··· Material provided ···
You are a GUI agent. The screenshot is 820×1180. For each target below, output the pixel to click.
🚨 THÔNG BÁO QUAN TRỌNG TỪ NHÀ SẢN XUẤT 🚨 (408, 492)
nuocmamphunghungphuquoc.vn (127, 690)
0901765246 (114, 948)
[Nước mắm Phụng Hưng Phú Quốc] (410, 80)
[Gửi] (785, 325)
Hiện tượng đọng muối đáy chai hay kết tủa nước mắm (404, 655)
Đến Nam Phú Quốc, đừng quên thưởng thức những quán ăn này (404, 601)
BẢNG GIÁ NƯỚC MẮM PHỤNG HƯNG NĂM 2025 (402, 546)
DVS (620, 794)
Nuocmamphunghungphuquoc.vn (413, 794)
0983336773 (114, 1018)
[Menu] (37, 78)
···
··· Material provided ···
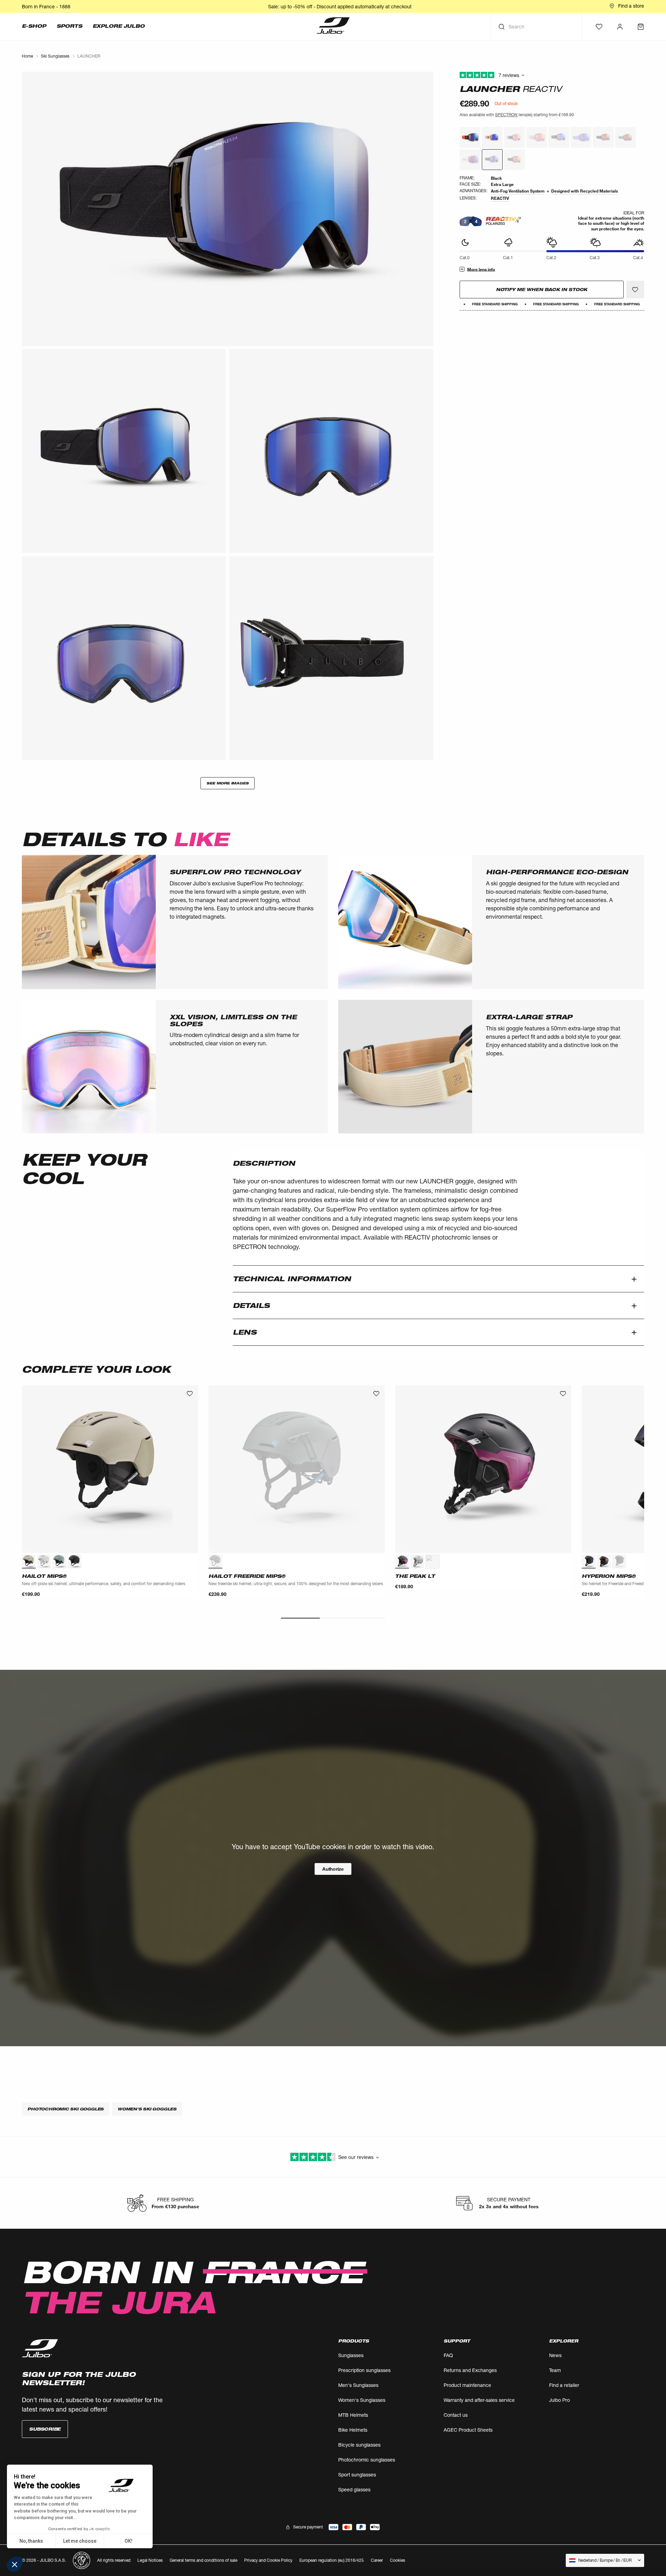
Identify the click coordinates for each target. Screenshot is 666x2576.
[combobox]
···
··· Material provided ···
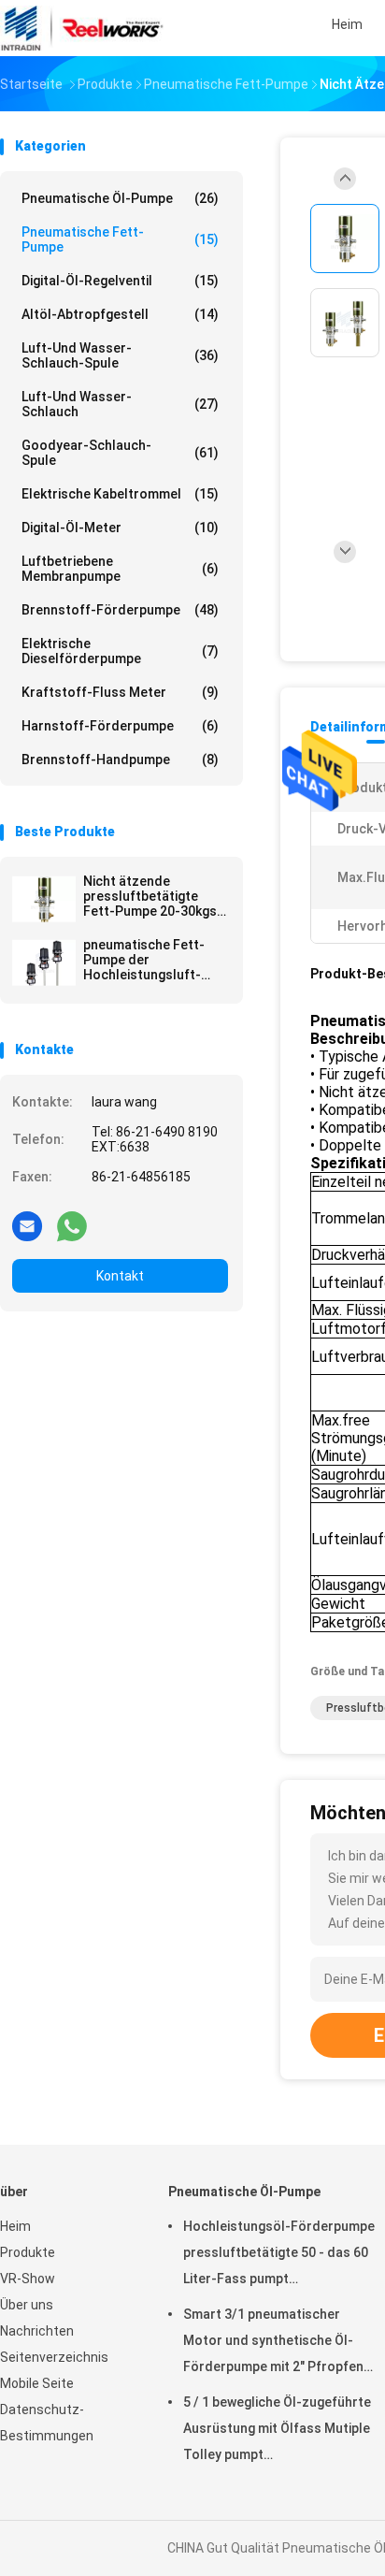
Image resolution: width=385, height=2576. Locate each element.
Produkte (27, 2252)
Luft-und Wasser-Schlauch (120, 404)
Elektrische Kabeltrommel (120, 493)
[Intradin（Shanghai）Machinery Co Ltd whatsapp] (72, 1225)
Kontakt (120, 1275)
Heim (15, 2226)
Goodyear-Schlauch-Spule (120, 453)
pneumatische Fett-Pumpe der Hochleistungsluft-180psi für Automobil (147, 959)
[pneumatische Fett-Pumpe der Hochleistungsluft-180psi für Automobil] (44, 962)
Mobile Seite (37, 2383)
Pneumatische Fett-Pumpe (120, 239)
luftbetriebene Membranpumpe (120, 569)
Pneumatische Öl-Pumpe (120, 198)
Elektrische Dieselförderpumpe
···
# Your instructions
Once you reach the line with "Image resolution: width=385, height=2576." in the data above, copy it and every line after it exactly, up to and including the line with "Goodyear-Schlauch-Spule (120, 453)".

# Your solution
Image resolution: width=385, height=2576. Locate each element.
Produkte (27, 2252)
Luft-und Wasser-Schlauch (120, 404)
Elektrische Kabeltrommel (120, 493)
[Intradin（Shanghai）Machinery Co Ltd whatsapp] (72, 1225)
Kontakt (120, 1275)
Heim (15, 2226)
Goodyear-Schlauch-Spule (120, 453)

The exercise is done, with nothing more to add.